BEGIN

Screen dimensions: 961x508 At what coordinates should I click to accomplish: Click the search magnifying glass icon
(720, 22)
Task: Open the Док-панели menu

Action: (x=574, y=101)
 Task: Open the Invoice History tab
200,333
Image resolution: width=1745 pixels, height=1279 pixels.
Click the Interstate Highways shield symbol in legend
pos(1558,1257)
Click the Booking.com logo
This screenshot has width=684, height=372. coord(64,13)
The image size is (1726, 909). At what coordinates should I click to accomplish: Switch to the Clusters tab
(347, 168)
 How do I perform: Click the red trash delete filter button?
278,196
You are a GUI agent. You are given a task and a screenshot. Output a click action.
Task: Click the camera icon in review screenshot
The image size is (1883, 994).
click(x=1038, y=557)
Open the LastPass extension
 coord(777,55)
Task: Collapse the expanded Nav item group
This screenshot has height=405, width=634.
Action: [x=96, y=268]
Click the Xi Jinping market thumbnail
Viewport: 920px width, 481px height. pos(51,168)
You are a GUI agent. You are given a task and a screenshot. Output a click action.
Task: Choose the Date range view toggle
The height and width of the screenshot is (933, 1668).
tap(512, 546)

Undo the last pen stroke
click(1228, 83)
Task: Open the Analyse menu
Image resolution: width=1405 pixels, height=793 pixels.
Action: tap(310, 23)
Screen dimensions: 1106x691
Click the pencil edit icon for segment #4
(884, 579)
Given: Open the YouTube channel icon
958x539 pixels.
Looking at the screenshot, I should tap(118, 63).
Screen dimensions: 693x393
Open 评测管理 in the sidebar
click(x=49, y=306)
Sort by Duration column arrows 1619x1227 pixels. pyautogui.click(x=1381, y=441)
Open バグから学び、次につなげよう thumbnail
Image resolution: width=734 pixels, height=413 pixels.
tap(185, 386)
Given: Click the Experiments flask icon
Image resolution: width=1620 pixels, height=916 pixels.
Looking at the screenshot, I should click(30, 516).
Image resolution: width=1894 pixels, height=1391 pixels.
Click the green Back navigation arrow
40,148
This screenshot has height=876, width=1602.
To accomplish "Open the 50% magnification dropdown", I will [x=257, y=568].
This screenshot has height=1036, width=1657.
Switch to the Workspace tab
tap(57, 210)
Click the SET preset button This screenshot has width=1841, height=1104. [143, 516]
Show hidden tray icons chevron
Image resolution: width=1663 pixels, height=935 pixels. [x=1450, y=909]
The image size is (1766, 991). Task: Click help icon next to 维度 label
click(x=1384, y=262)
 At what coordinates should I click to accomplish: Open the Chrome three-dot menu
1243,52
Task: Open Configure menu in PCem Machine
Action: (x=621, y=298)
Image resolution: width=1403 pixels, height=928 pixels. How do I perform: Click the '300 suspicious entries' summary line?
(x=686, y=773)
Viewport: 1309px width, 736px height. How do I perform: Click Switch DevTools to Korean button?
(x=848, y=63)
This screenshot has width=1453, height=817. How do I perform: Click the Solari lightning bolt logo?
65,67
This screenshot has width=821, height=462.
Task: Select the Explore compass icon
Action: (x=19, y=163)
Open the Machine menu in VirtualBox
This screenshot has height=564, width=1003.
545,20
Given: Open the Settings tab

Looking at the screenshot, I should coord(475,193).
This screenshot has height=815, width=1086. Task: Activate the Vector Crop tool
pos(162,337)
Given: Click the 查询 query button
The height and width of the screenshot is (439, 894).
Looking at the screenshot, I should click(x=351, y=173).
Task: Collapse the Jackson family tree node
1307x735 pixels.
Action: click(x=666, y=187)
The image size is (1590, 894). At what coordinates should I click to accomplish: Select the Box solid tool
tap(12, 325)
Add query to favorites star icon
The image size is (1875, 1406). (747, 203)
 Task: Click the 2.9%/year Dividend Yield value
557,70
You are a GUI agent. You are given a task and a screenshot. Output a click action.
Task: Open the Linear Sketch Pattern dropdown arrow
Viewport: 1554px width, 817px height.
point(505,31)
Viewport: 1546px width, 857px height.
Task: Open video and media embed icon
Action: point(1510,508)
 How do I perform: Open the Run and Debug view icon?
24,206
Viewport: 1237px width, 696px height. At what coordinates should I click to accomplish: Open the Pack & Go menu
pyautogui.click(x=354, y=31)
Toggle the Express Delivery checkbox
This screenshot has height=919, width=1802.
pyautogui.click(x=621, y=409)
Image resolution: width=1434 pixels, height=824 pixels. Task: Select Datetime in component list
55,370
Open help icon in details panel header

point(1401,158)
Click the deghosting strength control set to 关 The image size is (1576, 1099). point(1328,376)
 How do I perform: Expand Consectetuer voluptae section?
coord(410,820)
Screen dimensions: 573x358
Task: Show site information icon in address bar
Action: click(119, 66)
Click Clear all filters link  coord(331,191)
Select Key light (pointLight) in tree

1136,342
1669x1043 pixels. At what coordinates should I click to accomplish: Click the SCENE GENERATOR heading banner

END

== ABOUT THIS TASK ==
Here the job is to output the lines from the start of the material through the line with "Image resolution: width=1745", inclusive, exactly and with nothing else.

== OUTPUT OF THE TASK ==
Screen dimensions: 961x508 At what coordinates should I click to accomplish: Click the search magnifying glass icon
(720, 22)
Task: Open the Док-панели menu

Action: (x=574, y=101)
 Task: Open the Invoice History tab
200,333
Image resolution: width=1745 pixels, height=1279 pixels.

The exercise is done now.